Командир дивизии, неизменно ходивший с костылем, находился во время боевых действий в одном из полков, а командиры полков в своих танках участвовали в атаке. Все они вышли из кавалерийских частей времен первой мировой войны или из кавалерии рейхсвера, из которых были сформировать наиболее маневренные части вермахта.
В штабе подразделения меня уже поджидали два офицера и дивизионный врач. Ранее я вызвал в дивизию командира 1-й роты, который временно командовал частью, и вместе с ним поехал на командный пункт. Начальник штаба в свою очередь меня информировал об обстановке, но его информация отличалась от доклада командира роты. Мой адъютант не смог разъяснить причину противоречий. Когда мне представили дивизионного врача доктора Хабермана, я спросил его, в каком состоянии личный состав. Он дал мне ясные ответы, назвал точное число павших в бою, раненых и больных. Потом, подойдя поближе, он попросил разрешения подробнее проинформировать об обстановке.
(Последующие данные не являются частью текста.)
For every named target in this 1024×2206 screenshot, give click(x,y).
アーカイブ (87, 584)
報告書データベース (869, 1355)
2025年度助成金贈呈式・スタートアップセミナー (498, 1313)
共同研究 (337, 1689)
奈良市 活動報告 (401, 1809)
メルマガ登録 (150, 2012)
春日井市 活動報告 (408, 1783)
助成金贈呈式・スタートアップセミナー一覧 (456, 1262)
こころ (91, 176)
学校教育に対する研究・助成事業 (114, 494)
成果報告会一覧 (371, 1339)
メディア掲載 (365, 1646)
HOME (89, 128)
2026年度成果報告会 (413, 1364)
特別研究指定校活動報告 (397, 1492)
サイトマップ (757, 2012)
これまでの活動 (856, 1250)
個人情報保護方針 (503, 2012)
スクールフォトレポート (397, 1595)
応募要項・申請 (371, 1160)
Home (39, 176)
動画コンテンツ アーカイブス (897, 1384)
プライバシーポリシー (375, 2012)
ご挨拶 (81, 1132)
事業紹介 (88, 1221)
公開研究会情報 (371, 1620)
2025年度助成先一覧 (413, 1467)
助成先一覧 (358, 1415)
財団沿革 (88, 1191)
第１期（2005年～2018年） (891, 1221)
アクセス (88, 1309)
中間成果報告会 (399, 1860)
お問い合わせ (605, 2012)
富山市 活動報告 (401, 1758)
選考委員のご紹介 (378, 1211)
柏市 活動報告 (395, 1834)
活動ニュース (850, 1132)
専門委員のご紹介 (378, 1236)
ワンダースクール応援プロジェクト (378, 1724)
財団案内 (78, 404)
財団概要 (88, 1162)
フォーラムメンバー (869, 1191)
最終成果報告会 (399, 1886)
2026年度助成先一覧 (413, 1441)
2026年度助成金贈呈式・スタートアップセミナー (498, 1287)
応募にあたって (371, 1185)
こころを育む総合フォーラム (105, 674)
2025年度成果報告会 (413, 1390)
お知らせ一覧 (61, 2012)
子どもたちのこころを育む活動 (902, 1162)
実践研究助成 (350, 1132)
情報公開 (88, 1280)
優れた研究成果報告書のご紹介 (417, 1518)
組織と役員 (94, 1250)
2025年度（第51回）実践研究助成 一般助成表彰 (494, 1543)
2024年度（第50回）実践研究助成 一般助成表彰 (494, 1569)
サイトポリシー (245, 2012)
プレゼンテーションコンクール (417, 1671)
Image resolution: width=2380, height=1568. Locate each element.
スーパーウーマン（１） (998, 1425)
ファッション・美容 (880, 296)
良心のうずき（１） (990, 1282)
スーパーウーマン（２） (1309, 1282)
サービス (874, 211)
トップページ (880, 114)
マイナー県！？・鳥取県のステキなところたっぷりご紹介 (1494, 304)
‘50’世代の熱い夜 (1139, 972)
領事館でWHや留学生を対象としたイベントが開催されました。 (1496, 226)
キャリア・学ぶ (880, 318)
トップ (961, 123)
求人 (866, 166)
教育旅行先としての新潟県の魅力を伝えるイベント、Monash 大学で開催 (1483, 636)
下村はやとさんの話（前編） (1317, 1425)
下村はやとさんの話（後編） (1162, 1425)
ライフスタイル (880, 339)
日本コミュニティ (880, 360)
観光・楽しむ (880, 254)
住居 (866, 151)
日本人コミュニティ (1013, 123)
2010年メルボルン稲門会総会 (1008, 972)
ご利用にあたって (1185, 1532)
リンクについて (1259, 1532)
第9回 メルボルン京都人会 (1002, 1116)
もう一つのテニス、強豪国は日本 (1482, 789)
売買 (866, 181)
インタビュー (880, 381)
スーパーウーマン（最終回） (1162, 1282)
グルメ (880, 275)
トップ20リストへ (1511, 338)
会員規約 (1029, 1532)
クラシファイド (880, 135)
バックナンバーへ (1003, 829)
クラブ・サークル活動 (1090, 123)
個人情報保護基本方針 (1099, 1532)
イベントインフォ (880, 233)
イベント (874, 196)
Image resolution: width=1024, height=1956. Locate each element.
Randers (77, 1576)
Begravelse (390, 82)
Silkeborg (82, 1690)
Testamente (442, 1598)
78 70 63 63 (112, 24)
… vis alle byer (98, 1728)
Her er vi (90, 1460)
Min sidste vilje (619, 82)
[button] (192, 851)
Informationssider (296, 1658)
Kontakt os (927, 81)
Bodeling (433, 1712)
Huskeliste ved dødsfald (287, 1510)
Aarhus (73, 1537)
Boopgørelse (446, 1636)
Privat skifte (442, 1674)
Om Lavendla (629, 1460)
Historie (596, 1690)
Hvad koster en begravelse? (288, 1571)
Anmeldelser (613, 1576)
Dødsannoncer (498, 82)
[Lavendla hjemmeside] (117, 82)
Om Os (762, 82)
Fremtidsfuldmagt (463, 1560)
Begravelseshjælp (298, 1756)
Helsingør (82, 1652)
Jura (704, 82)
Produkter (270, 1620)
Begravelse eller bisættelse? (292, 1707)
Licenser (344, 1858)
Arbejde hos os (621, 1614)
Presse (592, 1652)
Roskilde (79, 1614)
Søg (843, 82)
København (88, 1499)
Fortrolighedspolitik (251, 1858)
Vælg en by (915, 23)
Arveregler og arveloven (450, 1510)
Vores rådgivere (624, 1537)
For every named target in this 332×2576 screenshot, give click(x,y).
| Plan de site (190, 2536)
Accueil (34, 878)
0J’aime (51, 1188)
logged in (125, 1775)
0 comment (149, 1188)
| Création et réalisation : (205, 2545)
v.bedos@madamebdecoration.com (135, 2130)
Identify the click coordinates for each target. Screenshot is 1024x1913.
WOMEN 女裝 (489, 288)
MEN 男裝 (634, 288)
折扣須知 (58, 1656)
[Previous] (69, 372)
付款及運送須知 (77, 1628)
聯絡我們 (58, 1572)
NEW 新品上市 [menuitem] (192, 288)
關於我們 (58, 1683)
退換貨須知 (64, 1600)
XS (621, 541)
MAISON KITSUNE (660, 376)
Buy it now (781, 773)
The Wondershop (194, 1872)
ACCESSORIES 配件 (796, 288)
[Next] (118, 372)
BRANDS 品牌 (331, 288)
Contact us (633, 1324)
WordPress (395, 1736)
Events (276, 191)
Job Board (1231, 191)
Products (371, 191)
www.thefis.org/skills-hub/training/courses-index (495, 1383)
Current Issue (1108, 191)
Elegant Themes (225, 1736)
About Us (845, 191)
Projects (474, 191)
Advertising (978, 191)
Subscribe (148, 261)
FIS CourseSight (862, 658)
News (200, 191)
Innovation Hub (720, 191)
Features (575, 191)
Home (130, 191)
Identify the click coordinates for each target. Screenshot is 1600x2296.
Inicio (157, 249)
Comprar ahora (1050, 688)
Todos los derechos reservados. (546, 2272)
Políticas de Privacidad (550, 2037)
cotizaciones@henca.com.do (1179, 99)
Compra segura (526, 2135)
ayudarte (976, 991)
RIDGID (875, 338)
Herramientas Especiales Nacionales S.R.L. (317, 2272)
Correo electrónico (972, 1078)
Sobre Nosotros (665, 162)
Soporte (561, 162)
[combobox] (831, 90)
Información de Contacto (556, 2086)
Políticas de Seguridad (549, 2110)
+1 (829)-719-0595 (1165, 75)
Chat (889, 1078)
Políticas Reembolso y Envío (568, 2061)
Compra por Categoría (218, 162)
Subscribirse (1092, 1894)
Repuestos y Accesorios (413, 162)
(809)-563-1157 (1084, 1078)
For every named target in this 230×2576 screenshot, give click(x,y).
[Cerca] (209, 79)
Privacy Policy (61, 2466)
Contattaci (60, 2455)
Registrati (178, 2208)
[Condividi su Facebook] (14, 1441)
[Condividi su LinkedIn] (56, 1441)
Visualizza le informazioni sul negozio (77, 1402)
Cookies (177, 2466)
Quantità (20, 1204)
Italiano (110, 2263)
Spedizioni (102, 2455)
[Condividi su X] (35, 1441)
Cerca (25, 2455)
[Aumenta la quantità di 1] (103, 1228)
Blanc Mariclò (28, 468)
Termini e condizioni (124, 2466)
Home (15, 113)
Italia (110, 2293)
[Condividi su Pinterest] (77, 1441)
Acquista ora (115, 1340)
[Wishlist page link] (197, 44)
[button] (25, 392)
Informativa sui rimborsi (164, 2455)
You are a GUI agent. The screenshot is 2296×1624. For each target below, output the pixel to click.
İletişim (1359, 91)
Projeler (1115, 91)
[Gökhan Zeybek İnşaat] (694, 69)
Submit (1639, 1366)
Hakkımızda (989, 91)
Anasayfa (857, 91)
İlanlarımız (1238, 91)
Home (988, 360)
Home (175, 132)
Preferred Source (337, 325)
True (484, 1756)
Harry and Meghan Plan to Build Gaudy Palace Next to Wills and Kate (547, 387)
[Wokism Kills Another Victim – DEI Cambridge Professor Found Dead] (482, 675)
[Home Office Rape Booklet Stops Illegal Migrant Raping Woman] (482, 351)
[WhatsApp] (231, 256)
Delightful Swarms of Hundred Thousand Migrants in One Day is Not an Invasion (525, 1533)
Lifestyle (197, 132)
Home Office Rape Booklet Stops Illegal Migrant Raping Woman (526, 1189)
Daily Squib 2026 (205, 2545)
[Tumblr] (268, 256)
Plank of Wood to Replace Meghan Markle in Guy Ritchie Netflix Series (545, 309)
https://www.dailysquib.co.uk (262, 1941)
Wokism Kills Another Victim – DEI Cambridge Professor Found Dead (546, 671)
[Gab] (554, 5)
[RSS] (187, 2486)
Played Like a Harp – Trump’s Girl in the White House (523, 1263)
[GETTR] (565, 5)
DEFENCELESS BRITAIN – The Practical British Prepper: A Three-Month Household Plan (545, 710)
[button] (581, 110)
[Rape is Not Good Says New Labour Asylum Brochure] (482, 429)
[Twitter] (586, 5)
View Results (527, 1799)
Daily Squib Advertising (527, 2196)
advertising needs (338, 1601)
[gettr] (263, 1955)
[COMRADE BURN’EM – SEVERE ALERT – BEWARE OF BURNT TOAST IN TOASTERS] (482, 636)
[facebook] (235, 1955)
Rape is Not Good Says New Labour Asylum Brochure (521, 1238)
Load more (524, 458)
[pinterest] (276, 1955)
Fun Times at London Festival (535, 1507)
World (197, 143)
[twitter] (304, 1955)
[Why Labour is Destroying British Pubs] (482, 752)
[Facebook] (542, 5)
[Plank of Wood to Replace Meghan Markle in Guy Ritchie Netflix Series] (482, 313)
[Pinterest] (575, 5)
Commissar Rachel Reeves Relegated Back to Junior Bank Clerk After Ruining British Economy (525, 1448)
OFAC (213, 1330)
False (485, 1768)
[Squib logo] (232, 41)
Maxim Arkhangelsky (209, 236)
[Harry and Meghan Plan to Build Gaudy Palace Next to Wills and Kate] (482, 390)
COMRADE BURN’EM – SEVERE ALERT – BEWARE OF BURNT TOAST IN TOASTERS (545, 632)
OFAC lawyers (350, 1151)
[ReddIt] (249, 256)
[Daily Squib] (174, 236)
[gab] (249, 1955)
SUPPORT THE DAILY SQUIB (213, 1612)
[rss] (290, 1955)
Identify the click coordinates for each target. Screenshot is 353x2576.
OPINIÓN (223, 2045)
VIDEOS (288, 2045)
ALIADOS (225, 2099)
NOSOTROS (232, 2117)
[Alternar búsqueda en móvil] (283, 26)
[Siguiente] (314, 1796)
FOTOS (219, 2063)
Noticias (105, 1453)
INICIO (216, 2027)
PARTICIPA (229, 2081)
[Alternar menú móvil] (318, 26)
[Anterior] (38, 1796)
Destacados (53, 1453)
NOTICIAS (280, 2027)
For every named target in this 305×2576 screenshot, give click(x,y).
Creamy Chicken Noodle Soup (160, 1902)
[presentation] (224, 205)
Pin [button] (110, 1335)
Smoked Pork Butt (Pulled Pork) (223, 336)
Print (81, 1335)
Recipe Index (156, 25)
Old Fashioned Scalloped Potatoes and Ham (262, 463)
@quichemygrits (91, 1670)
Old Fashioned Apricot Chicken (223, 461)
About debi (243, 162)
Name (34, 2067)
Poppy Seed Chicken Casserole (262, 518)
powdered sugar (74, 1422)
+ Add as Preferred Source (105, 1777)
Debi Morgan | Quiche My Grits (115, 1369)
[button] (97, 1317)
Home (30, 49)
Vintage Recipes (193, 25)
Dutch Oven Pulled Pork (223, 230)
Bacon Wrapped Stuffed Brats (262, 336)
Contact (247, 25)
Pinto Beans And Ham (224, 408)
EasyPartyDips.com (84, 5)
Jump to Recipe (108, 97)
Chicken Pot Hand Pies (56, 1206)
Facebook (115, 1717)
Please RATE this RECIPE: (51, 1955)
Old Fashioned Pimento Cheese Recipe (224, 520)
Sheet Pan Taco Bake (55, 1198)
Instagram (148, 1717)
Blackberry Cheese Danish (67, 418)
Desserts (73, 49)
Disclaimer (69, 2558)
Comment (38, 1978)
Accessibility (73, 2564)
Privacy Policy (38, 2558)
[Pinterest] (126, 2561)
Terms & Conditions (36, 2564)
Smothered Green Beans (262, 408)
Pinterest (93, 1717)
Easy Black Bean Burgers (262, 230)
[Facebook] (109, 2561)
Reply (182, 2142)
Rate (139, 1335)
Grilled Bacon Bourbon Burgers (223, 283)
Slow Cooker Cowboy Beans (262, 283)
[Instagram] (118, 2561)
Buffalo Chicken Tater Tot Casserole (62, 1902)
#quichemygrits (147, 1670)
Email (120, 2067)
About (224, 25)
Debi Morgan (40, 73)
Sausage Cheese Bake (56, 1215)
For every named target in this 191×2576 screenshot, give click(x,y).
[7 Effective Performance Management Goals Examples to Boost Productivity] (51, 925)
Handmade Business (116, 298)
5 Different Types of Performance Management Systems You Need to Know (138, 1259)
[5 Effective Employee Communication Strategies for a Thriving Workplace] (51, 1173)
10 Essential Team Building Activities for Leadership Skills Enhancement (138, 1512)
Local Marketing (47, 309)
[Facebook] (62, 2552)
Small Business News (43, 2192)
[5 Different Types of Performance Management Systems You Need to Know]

Молодой врач был отмечен двумя Железными крестами, имел нашивку за ранение и знак отличия за уничтожение танка.
— Пожалуйста, доктор, если вам угодно.
В кратких, сжатых фразах он обрисовал положение, показал мне на карте позиции всех трех рот, а вернее, их остатков, именовавшихся ротами; он знал, сколько имеется самоходных орудий и сколько этих орудий без шасси, нарисовал довольно точную картину положения с боеприпасами, сообщил, какие еще имеются машины, находящиеся в боевой готовности. Я был удивлен, но остальные офицеры, видимо, уже привыкли к тому, что доктор столь хорошо разбирается в обстановке. Я ему сказал:
— Вы скорее начальник штаба, нежели врач.
— И то и другое. Наш командир убит. Он всегда брал меня с собой, а начальника штаба оставлял на командном пункте. Я был бы вам признателен, если бы вы так же поступали.
— Но у вас, доктор, совершенно другие задачи.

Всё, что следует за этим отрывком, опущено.